**Task data:**
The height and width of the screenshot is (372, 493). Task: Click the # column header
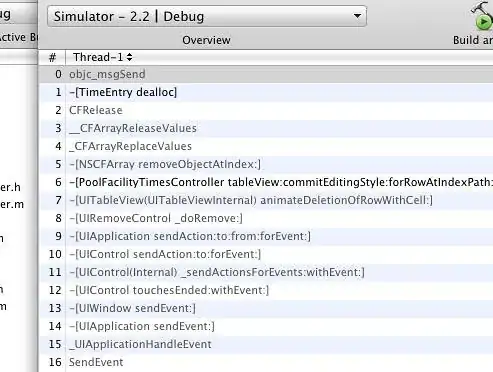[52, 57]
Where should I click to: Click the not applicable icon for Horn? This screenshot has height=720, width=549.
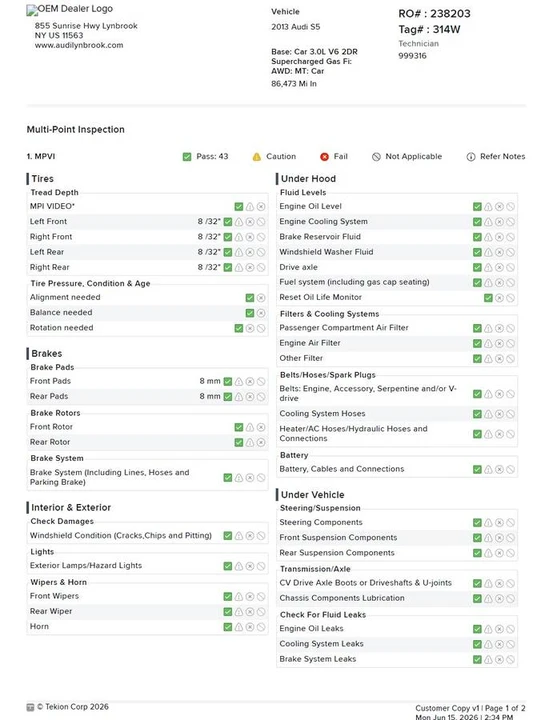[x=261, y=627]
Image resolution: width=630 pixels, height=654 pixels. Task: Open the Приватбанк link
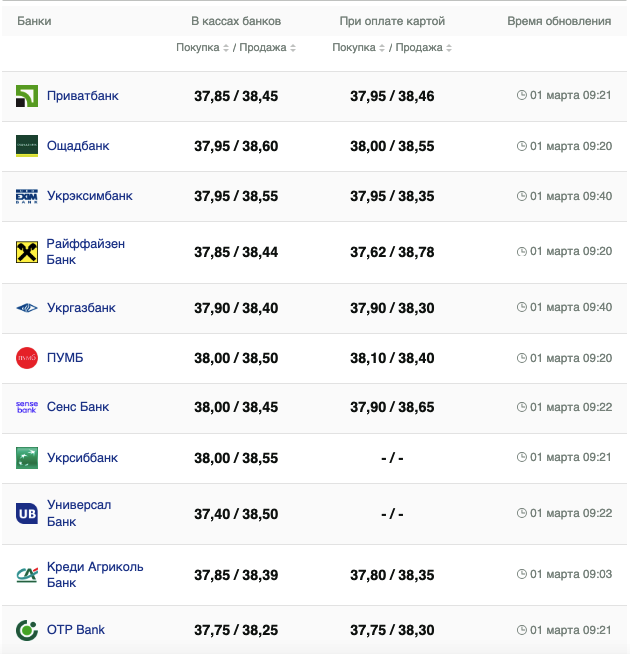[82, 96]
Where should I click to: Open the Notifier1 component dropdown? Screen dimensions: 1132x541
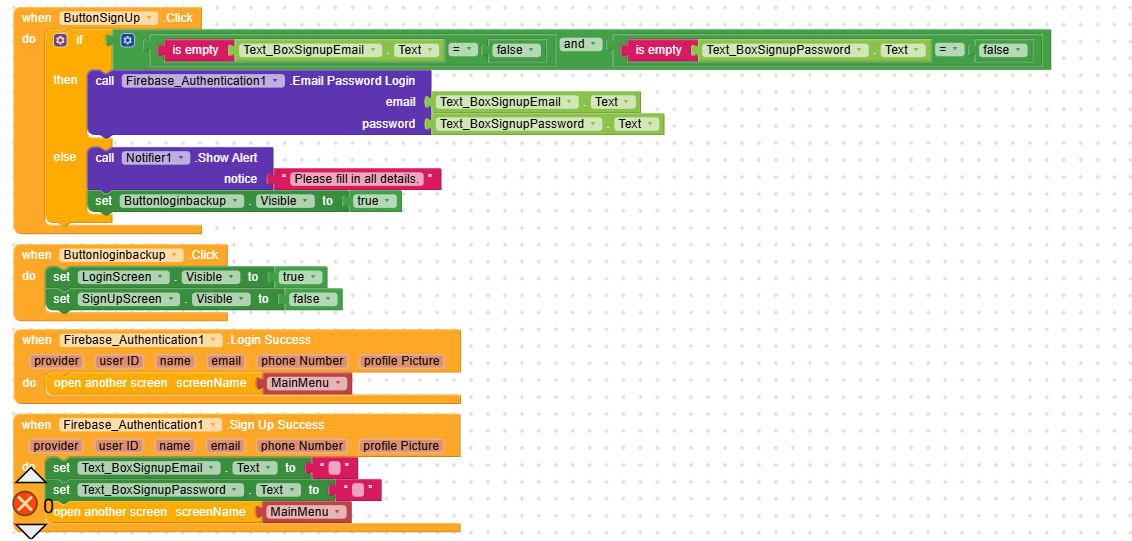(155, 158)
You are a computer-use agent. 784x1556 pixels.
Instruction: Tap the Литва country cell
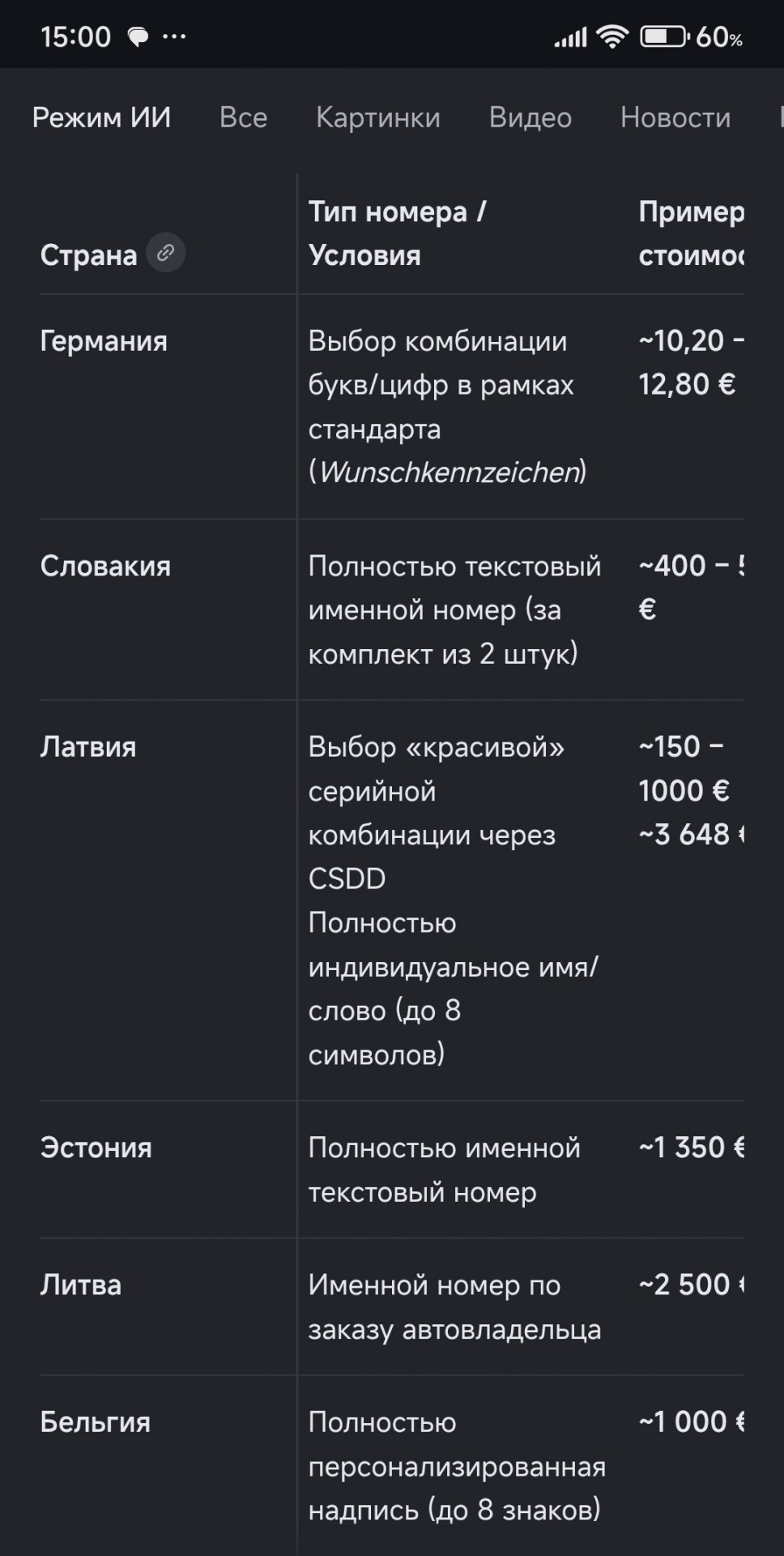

* * *

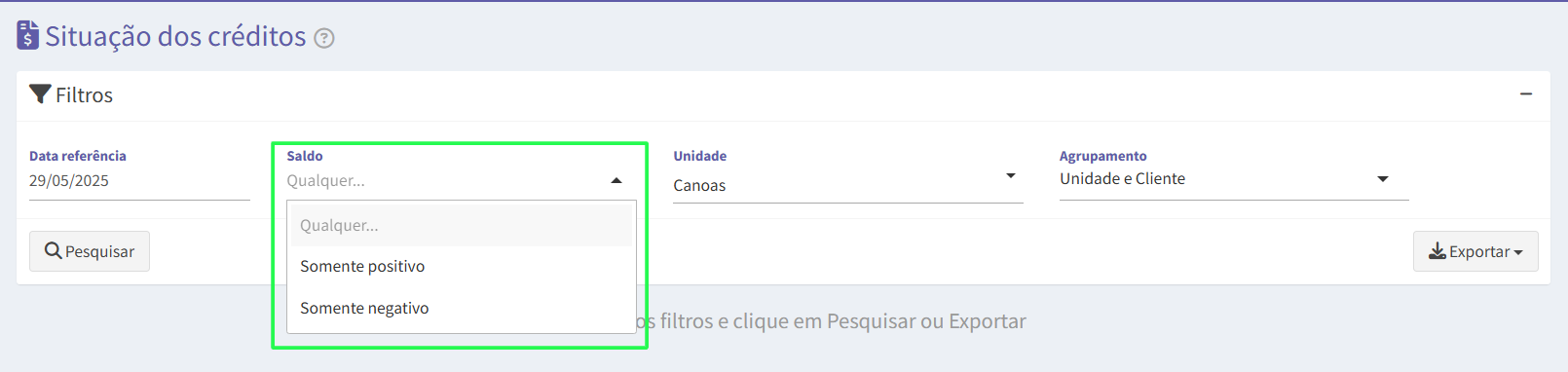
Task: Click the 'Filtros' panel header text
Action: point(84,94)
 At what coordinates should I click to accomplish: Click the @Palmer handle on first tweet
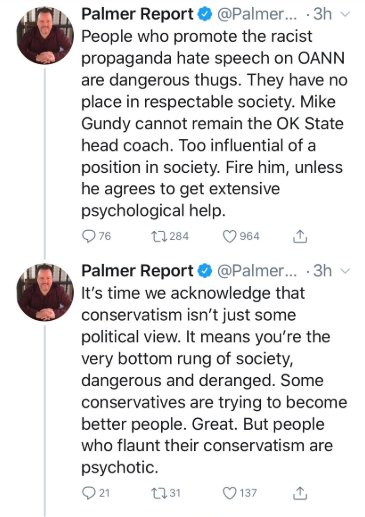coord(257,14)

* * *

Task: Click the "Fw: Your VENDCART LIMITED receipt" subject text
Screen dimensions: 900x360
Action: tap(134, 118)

**Your instructions:** With pictures omitted, repeat the entries above word for word from the line holding "Where should I click to: Click" down to the line holding "Instruction: Tap the Литва country cell", keeping both of those lines.

**Response area:**
Where should I click to: Click the not applicable icon for Horn? This screenshot has height=720, width=549.
[x=261, y=627]
Image resolution: width=630 pixels, height=654 pixels. Task: Open the Приватбанк link
[82, 96]
Where should I click to: Open the Notifier1 component dropdown? Screen dimensions: 1132x541
(155, 158)
You are a computer-use agent. 784x1556 pixels.
Instruction: Tap the Литва country cell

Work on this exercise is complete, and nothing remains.